• DATA EXCERPTS:
"""
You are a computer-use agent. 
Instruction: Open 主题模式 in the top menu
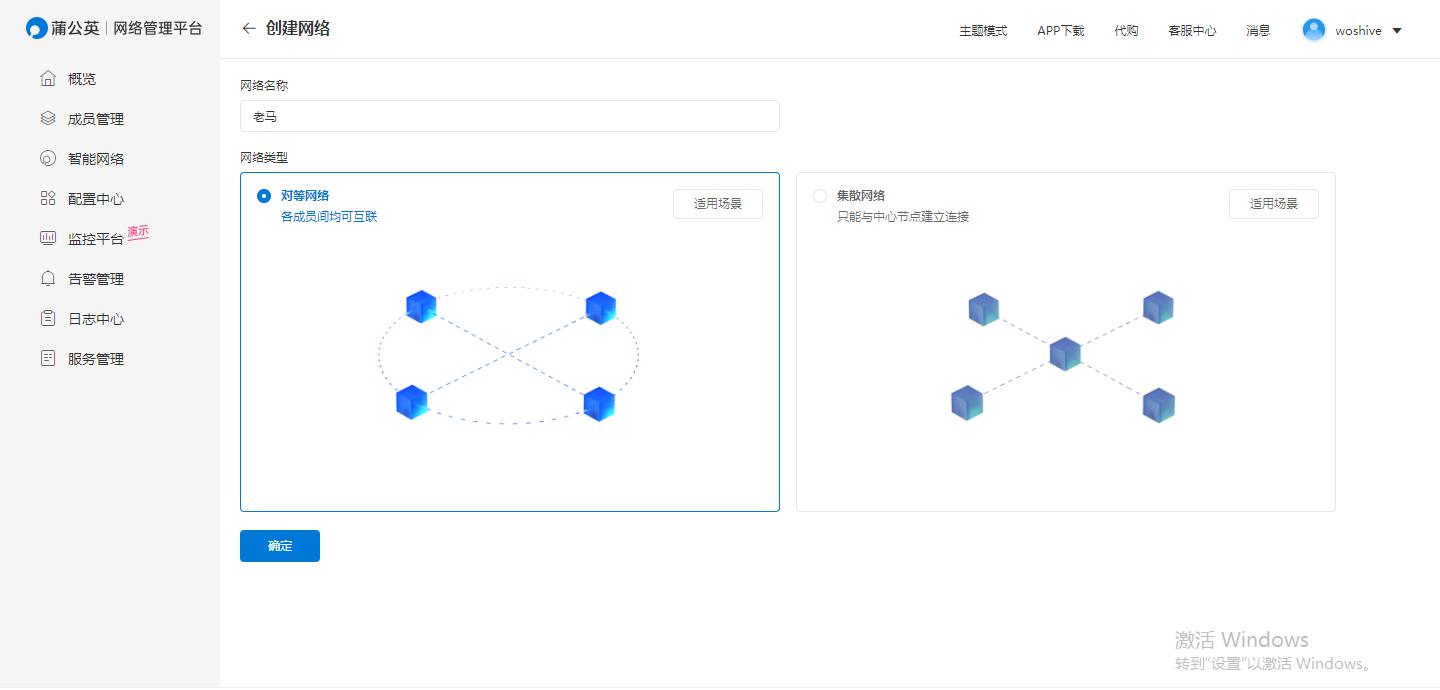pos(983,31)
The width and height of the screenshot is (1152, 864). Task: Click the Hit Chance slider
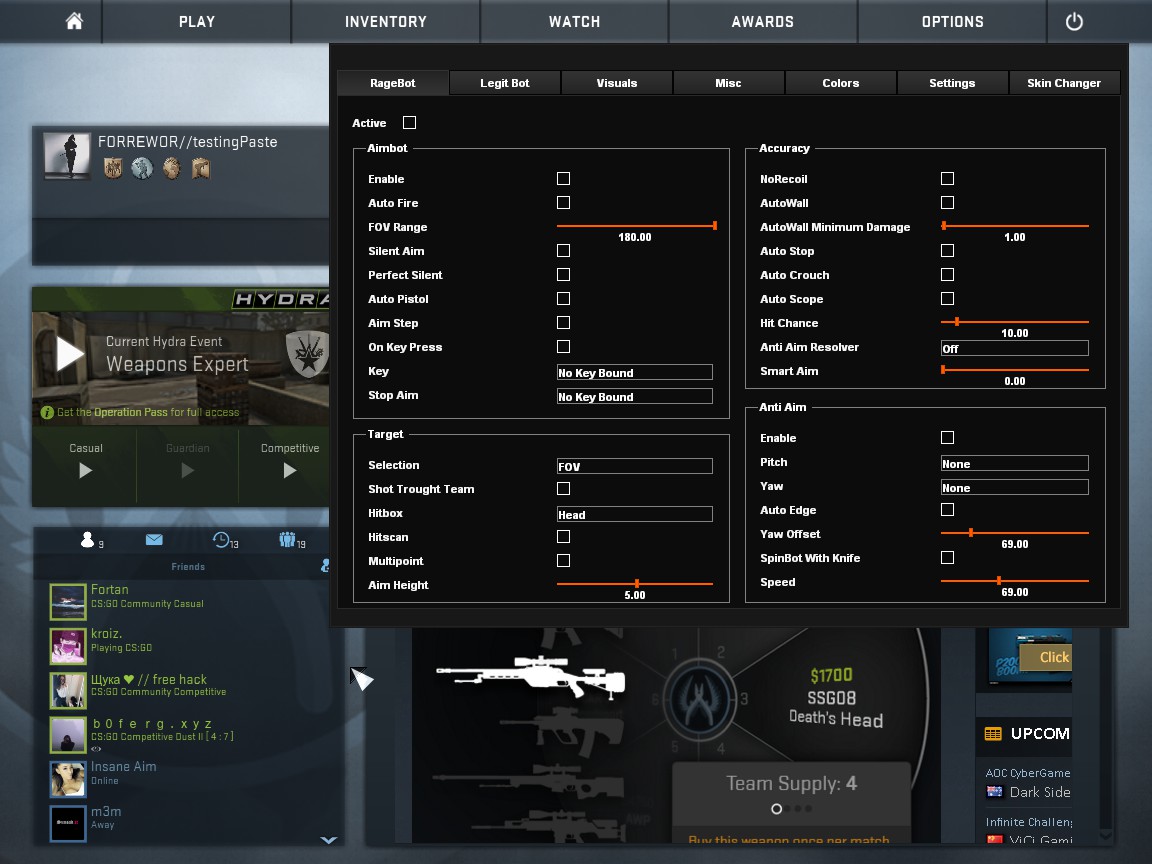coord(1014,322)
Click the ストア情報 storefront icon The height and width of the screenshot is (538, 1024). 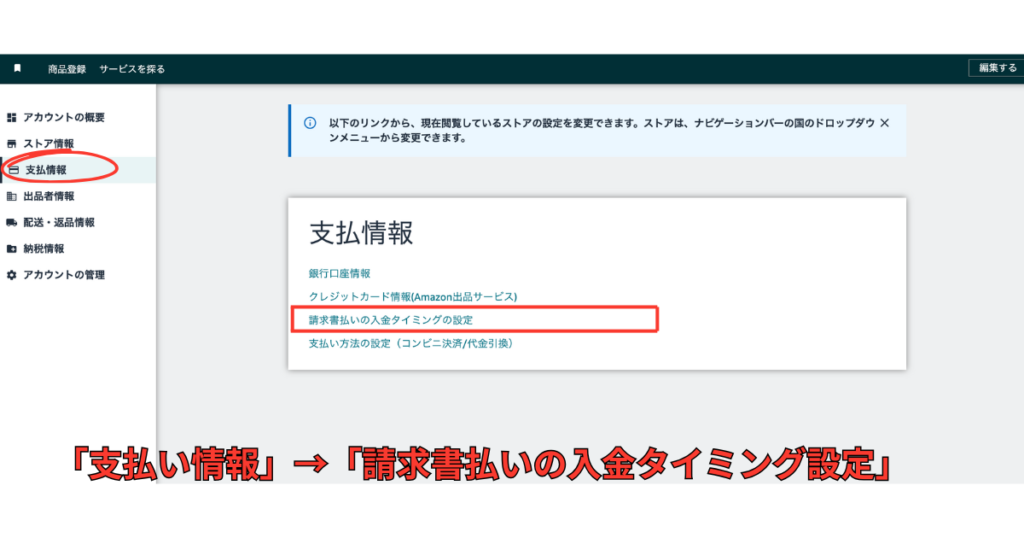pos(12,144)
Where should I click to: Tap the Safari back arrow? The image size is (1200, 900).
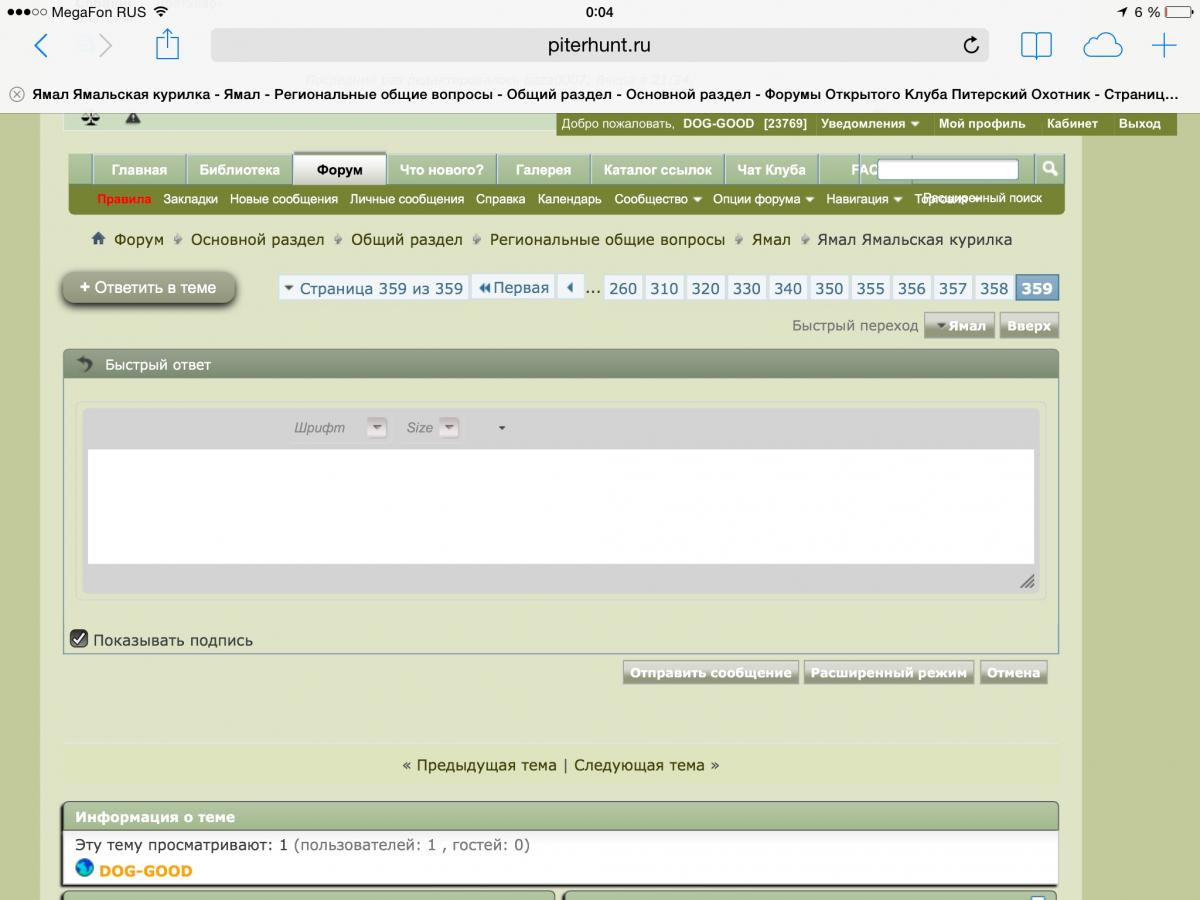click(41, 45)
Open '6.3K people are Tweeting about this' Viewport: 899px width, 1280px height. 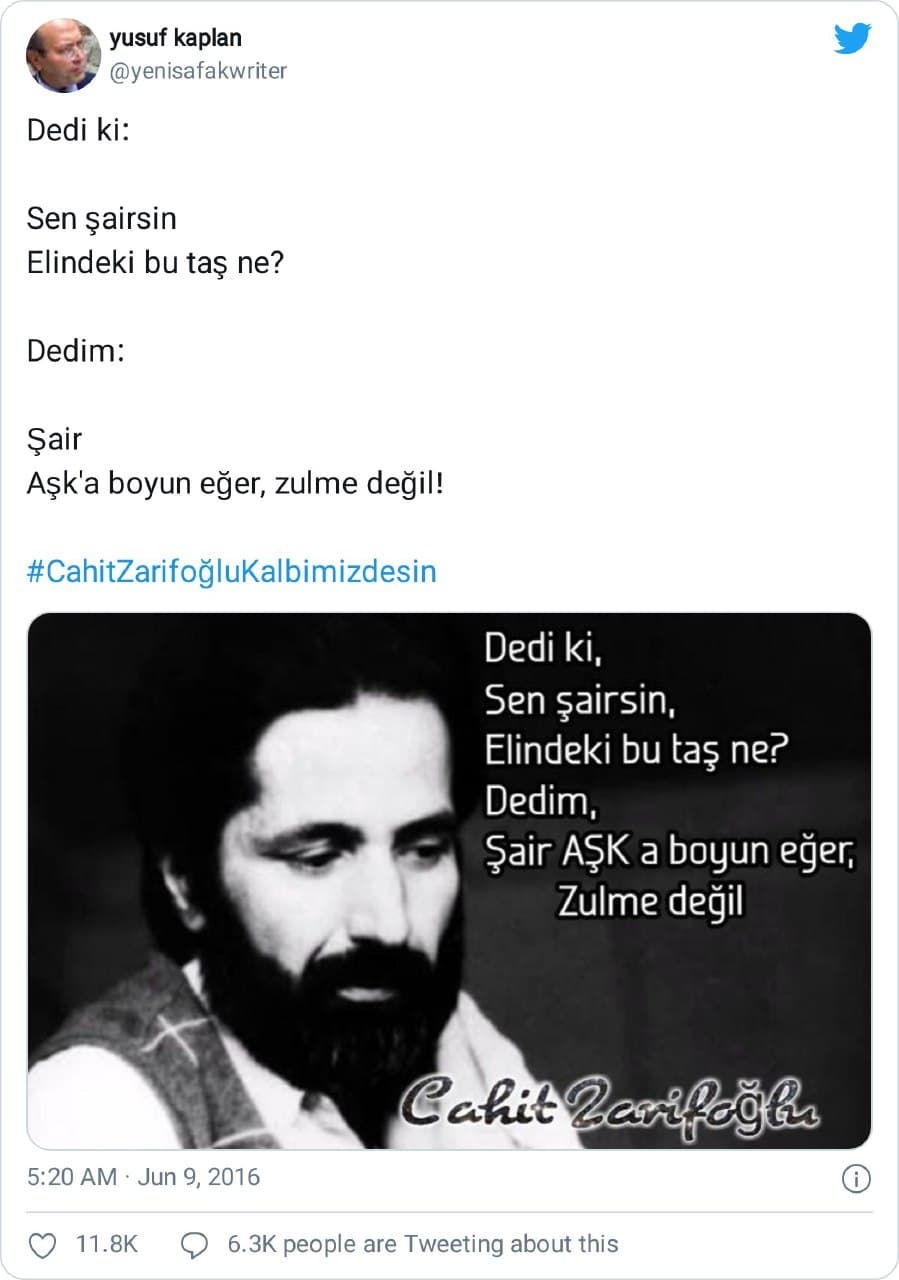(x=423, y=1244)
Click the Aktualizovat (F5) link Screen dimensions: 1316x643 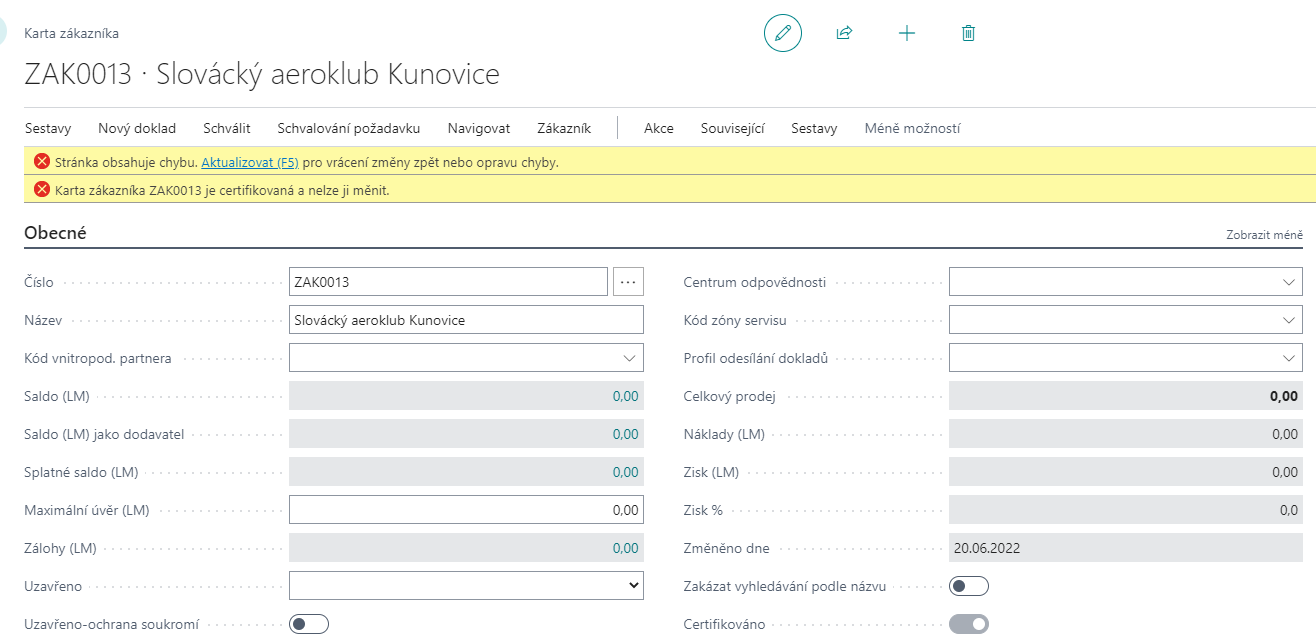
"""
• WHAT YOU ARE ASKED TO DO: Give the entries as a Markdown table with columns headed Row and Line. Begin at the very first line and stop after the line that contains "coord(1014,322)", skipping any blank lines and leaving out the pictures.

• ANSWER:
| Row | Line |
|---|---|
| 1 | You are a computer-use agent.  |
| 2 | Instruction: Open 主题模式 in the top menu |
| 3 | pos(983,31) |
| 4 | The width and height of the screenshot is (1152, 864). Task: Click the Hit Chance slider |
| 5 | coord(1014,322) |